### [Task instructions]
Line by line, transcribe the records exactly.
:::::
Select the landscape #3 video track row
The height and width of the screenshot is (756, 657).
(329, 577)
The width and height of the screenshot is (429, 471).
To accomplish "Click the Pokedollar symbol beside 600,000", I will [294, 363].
:::::
### [Reply]
Select the landscape #3 video track row
The height and width of the screenshot is (756, 657).
(329, 577)
The width and height of the screenshot is (429, 471).
To accomplish "Click the Pokedollar symbol beside 600,000", I will [294, 363].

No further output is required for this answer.